The first half of "Thatchers" on Sherlock has Sherlock acting like Benedict Cumberbatch sat through Matt Smith's era of Doctor Who on DVD. He eats cookies, cuts up in front of a British government board, tweets like he's a 16-year-old who just got her first iPhone, and is generally all over the place. Sherlock is almost... flighty here. There's a few moments of foreshadowing, which are conveyed by doing flashforwards to events later in the episode. Like Sherlock checking out the sharks at the London Aquarium. And 2-3 references to the story of the Merchant of Samarra, or whatever it's called. The one about the guy who sees Death in a market in Baghdad, goes to Samarra to avoid him, and finds Death waiting for him.

But the first half of the episode is pretty much the warm-up to the second half. Sherlock waits around for Moriarty to follow up on his "Miss me?" message at the end of last year's Christmas special, and solves cases. Lots of cases. He breezes through them as usual, while we also get introduced to the idea of John and Mary having a baby daughter. If you're looking for Sherlock humor, this is the funny part. Sherlock tweets during the baptism and has the baby throw a rattle in his face after lecturing it about failing to exercise its powers of observation. There's also bits and bobs about Lestrade and John talking about how baby-like Sherlock is, and Sherlock failing to remember Lestrade's first name. The usual.


Sherlock is also breezing through several easy cases, until we come to the main event of the night: the death of a cabinet minister's son.

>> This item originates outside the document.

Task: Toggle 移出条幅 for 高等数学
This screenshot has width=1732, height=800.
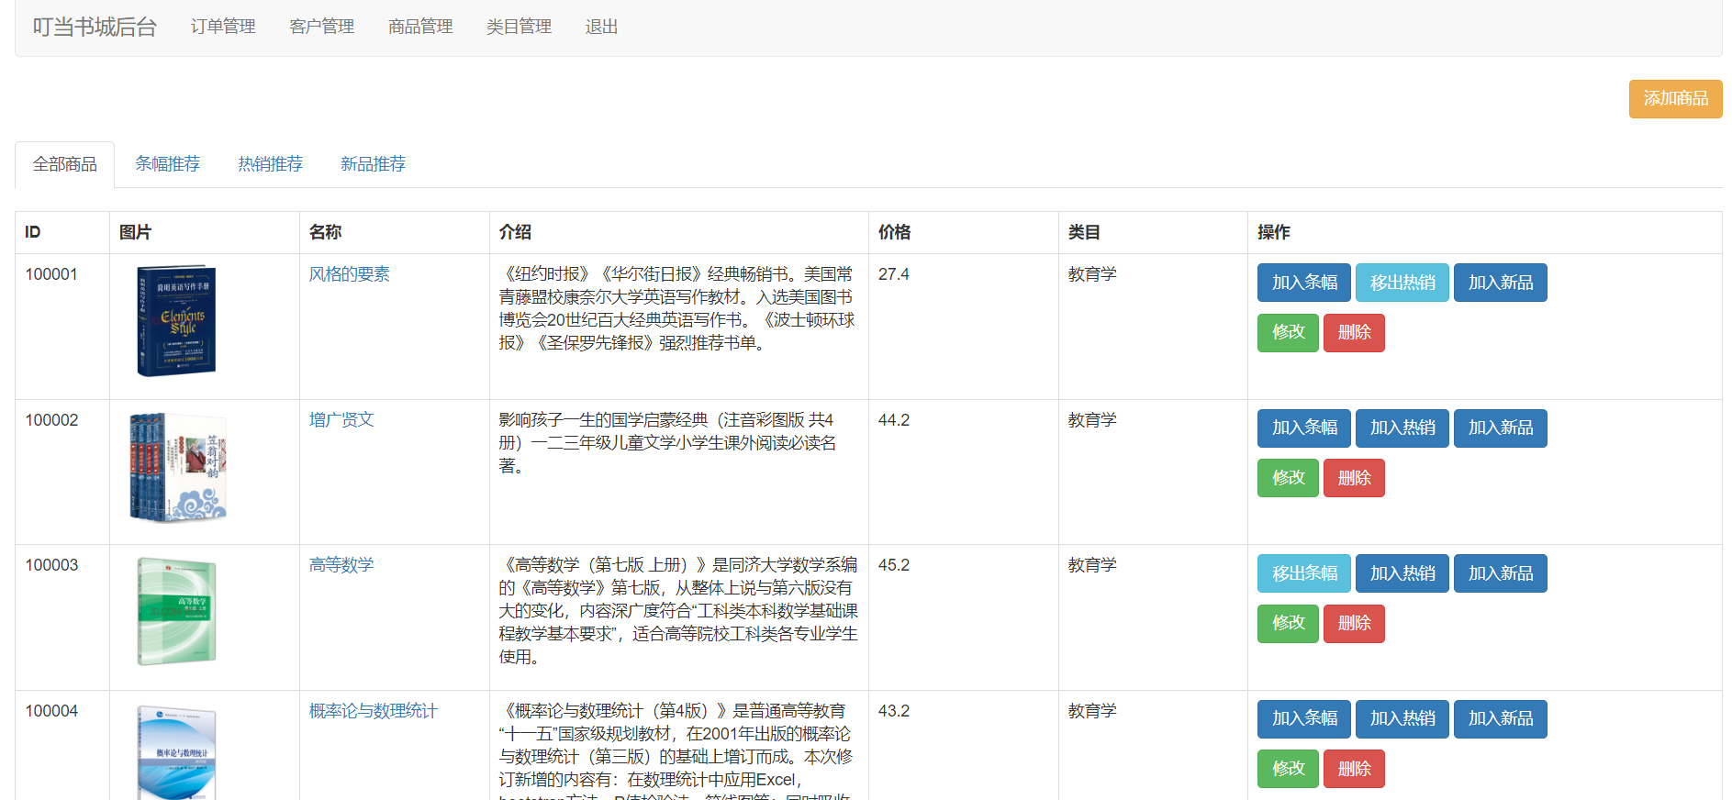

Sherlock figures that one out pretty quickly, and who knew you could buy fake vinyl seat covers to disguise yourself as a car seat? Some people have way too much time and money on their hands. But this leads to the real case, which is that the minister's bust of Margaret Thatcher was destroyed. Sherlock has an intuition this is connected to Moriarty and off he goes.

A few more cases of Thatcher bust destruction follow. Sherlock eventually learns that the busts were a collector's edition manufactured in Russia, and goes to the home of the last owner. He fights the bust-destroyer, Ajay, and discovers that Ajay is looking for something inside the busts. It's always the last place you look, and it turns out that the bust content is... a memory stick like the one that Mary had. Ajay escapes, and Sherlock confronts Mary. It turns out that she and Ajay were members of the same kill squad, Agra, which is also what was written on the stick. Agra was captured except for Mary, who escaped. Ajay was tortured and heard that an Englishwoman betrayed Agra, so he assumes that Mary did it. All of this is to get the stick so that he can find Mary. Which is a little odd, since a) she hasn't exactly been hiding (he later finds her in a wedding photo with Sherlock), and b) we're shown that Mary has dozens of cover identities.


Mary leaves John, travels randomly to Morocco, and finds Sherlock and John waiting for her. After rambling on about probability feasibility, Sherlock admits that he put a tracer on the stick. Ajay follows Sherlock and after a shootout where he explains all of the above, a policeman shoots and kills him.

Back in London, Sherlock suspects that Lady Smallwood, one of the board members from the opening bit, ran Agra. It turns out that she's innocent and the transcriber, Vivian, set the whole thing up. Sherlock and Mary confront her at the London Aquarium, and Sherlock insults her so much about her lack of a real life that she shoots him. Mary leaps in the way and takes the bullet, John arrives in time to comfort his dying wife, and everyone is very sad.

In the aftermath, Sherlock is seeing a psychiatrist. John is angry that Sherlock didn't keep his vow to keep them safe, and decides to leave Sherlock. And Mycroft calls "Sherringsford."

The back half of the episode is pretty sober as writer Mark Gatiss lays out the whole "Ajay is after the stick to kill Mary" plot. Which Sherlock somehow all connects to Vivian the secretary, although I'm not sure how. But I'm not Sherlock Holmes.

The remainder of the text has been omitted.